How do I use bufio.ScanWords
and bufio.ScanLines
functions to count words and lines?
I tried:
fmt.Println(bufio.ScanWords([]byte("Good day everyone"), false))
Prints:
5 [103 111 111 100] <nil>
Not sure what that means?
How do I use bufio.ScanWords
and bufio.ScanLines
functions to count words and lines?
I tried:
fmt.Println(bufio.ScanWords([]byte("Good day everyone"), false))
Prints:
5 [103 111 111 100] <nil>
Not sure what that means?
To count words:
input := "Spicy jalapeno pastrami ut ham turducken.\n Lorem sed ullamco, leberkas sint short loin strip steak ut shoulder shankle porchetta venison prosciutto turducken swine.\n Deserunt kevin frankfurter tongue aliqua incididunt tri-tip shank nostrud.\n"
scanner := bufio.NewScanner(strings.NewReader(input))
// Set the split function for the scanning operation.
scanner.Split(bufio.ScanWords)
// Count the words.
count := 0
for scanner.Scan() {
count++
}
if err := scanner.Err(); err != nil {
fmt.Fprintln(os.Stderr, "reading input:", err)
}
fmt.Printf("%d\n", count)
To count lines:
input := "Spicy jalapeno pastrami ut ham turducken.\n Lorem sed ullamco, leberkas sint short loin strip steak ut shoulder shankle porchetta venison prosciutto turducken swine.\n Deserunt kevin frankfurter tongue aliqua incididunt tri-tip shank nostrud.\n"
scanner := bufio.NewScanner(strings.NewReader(input))
// Set the split function for the scanning operation.
scanner.Split(bufio.ScanLines)
// Count the lines.
count := 0
for scanner.Scan() {
count++
}
if err := scanner.Err(); err != nil {
fmt.Fprintln(os.Stderr, "reading input:", err)
}
fmt.Printf("%d\n", count)
This is an exercise in book The Go Programming Language Exercise 7.1
This is an extension of @repler solution:
package main
import (
"bufio"
"fmt"
"os"
"strings"
)
type byteCounter int
type wordCounter int
type lineCounter int
func main() {
var c byteCounter
c.Write([]byte("Hello This is a line"))
fmt.Println("Byte Counter ", c)
var w wordCounter
w.Write([]byte("Hello This is a line"))
fmt.Println("Word Counter ", w)
var l lineCounter
l.Write([]byte("Hello \nThis \n is \na line\n.\n.\n"))
fmt.Println("Length ", l)
}
func (c *byteCounter) Write(p []byte) (int, error) {
*c += byteCounter(len(p))
return len(p), nil
}
func (w *wordCounter) Write(p []byte) (int, error) {
count := retCount(p, bufio.ScanWords)
*w += wordCounter(count)
return count, nil
}
func (l *lineCounter) Write(p []byte) (int, error) {
count := retCount(p, bufio.ScanLines)
*l += lineCounter(count)
return count, nil
}
func retCount(p []byte, fn bufio.SplitFunc) (count int) {
s := string(p)
scanner := bufio.NewScanner(strings.NewReader(s))
scanner.Split(fn)
count = 0
for scanner.Scan() {
count++
}
if err := scanner.Err(); err != nil {
fmt.Fprintln(os.Stderr, "reading input:", err)
}
return
}
This is an exercise in book The Go Programming Language Exercise 7.1
This is my solution:
package main
import (
"bufio"
"fmt"
)
// WordCounter count words
type WordCounter int
// LineCounter count Lines
type LineCounter int
type scanFunc func(p []byte, EOF bool) (advance int, token []byte, err error)

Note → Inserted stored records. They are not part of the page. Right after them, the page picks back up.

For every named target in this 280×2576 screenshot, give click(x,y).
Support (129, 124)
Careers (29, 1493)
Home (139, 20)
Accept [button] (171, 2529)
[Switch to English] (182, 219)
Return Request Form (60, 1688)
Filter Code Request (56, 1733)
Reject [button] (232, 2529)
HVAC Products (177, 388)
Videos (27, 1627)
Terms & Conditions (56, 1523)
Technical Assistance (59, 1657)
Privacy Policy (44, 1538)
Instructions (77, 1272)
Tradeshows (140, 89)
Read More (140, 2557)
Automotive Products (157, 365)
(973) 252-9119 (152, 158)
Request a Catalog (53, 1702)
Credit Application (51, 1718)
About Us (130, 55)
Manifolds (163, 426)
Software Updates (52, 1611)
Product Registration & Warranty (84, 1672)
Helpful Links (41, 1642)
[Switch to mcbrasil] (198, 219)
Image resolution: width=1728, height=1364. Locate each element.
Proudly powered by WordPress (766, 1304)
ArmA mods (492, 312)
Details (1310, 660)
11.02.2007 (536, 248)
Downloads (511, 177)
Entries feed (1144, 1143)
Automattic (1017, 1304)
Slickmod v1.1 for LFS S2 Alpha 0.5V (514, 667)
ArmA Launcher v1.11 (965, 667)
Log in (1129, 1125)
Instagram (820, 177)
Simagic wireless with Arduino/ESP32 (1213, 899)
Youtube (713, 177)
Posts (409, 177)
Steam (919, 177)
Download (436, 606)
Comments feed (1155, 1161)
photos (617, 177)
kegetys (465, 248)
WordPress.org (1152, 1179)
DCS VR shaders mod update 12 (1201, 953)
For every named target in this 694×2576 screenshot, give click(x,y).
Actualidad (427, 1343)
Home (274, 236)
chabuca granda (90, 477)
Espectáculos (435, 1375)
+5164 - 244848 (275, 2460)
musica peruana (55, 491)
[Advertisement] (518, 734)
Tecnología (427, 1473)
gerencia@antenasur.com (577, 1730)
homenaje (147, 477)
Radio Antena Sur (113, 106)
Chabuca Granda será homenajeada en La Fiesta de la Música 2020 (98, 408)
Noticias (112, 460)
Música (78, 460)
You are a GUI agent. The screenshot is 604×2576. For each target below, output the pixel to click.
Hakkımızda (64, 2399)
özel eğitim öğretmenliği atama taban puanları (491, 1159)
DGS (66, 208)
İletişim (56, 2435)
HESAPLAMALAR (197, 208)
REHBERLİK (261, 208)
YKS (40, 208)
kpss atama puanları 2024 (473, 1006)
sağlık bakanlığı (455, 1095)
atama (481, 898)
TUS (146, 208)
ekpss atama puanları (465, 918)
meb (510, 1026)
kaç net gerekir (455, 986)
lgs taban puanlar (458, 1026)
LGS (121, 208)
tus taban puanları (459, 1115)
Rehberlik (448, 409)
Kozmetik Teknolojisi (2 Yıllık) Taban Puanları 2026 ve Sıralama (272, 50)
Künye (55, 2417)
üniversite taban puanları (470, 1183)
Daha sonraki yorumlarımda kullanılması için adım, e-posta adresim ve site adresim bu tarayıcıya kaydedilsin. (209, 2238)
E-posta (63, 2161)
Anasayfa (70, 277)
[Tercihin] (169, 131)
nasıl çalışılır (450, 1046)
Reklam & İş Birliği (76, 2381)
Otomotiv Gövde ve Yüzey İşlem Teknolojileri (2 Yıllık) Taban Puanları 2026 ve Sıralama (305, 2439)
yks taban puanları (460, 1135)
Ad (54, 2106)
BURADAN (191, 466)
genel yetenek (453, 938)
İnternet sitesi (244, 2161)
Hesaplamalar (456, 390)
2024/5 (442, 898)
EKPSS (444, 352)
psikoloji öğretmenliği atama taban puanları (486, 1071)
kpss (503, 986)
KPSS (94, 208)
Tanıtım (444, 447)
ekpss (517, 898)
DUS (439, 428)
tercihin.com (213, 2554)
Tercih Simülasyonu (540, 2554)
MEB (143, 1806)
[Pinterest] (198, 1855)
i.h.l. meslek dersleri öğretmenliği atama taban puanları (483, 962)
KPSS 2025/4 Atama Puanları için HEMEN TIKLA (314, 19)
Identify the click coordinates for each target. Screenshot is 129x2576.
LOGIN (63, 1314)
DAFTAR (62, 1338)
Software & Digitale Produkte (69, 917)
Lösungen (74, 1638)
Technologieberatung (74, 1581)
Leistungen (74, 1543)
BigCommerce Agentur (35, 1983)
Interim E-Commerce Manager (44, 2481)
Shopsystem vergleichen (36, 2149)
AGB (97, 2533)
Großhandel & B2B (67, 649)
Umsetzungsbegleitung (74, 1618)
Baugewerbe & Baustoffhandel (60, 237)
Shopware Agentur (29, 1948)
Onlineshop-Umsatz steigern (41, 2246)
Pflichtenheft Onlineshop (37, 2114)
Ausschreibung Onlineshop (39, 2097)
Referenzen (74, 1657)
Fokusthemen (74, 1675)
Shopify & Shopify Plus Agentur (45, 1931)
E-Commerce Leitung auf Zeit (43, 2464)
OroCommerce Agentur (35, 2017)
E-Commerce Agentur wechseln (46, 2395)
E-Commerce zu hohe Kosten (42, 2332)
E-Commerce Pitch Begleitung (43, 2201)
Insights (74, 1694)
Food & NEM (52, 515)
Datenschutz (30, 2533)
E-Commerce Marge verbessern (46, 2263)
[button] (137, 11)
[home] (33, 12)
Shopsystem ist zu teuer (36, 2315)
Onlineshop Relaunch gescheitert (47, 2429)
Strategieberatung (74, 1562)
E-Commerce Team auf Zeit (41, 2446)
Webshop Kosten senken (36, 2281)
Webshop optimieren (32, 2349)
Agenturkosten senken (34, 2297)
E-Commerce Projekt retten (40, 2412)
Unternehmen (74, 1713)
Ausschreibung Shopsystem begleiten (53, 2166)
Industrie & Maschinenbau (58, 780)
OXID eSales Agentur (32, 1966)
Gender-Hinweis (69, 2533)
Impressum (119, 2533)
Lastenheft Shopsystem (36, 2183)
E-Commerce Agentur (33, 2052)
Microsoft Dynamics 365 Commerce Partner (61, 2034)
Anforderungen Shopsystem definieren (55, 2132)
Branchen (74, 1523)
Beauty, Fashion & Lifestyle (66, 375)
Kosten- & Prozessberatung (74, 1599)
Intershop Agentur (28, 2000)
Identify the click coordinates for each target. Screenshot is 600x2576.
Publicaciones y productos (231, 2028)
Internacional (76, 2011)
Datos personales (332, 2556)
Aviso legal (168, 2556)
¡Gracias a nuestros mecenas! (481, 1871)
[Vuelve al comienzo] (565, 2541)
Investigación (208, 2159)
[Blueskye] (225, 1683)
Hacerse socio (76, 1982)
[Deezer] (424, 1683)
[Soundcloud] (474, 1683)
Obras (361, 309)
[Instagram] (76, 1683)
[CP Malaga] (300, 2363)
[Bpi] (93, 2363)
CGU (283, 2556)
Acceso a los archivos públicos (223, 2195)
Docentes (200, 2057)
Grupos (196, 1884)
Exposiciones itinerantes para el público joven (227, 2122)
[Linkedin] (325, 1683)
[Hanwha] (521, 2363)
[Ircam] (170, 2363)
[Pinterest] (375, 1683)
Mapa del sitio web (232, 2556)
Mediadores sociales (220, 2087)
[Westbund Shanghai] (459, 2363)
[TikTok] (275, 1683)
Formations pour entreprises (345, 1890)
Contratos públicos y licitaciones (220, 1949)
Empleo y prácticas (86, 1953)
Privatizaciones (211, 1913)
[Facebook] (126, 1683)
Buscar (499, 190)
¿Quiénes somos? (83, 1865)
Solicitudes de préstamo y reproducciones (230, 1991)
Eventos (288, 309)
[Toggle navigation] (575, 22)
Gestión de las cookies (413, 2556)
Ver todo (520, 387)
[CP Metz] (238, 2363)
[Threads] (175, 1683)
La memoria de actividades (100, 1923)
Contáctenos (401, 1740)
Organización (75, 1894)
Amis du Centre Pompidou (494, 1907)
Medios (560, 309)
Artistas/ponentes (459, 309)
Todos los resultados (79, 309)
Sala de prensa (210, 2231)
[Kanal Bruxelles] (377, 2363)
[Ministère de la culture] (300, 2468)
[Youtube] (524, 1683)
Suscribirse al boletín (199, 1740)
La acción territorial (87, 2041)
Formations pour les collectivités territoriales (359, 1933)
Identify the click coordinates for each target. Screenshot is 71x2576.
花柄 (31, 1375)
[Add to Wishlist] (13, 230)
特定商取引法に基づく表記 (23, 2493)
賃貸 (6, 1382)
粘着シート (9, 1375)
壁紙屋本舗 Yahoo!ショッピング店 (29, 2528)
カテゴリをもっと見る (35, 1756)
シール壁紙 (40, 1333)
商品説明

func scanBytes(p []byte, fn scanFunc) (cnt int) {
for true {
advance, token, _ := fn(p, true)
if len(token) == 0 {
break
}
p = p[advance:]
cnt++
}
return cnt
}
func (c *WordCounter) Write(p []byte) (int, error) {
cnt := scanBytes(p, bufio.ScanWords)
*c += WordCounter(cnt)
return cnt, nil
}
func (c WordCounter) String() string {
return fmt.Sprintf("contains %d words", c)
}
func (c *LineCounter) Write(p []byte) (int, error) {
cnt := scanBytes(p, bufio.ScanLines)
*c += LineCounter(cnt)
return cnt, nil
}
func (c LineCounter) String() string {
return fmt.Sprintf("contains %d lines", c)
}
func main() {
var c WordCounter
fmt.Println(c)
fmt.Fprintf(&c, "This is an sentence.")
fmt.Println(c)
c = 0
fmt.Fprintf(&c, "This")
fmt.Println(c)
var l LineCounter
fmt.Println(l)
fmt.Fprintf(&l, `This is another
line`)
fmt.Println(l)
l = 0
fmt.Fprintf(&l, "This is another\nline")
fmt.Println(l)
fmt.Fprintf(&l, "This is one line")
fmt.Println(l)
}
bufio.ScanWords
and bufio.ScanLines
(as well as bufio.ScanBytes
and bufio.ScanRunes
) are split functions: they provide a bufio.Scanner
with the strategy to tokenize its input data – how the process of scanning should split the data. The split function for a bufio.Scanner
is bufio.ScanLines
by default but can be changed through the method bufio.Scanner.Split
.
These split functions are of type SplitFunc
:
type SplitFunc func(data []byte, atEOF bool) (advance int, token []byte, err error)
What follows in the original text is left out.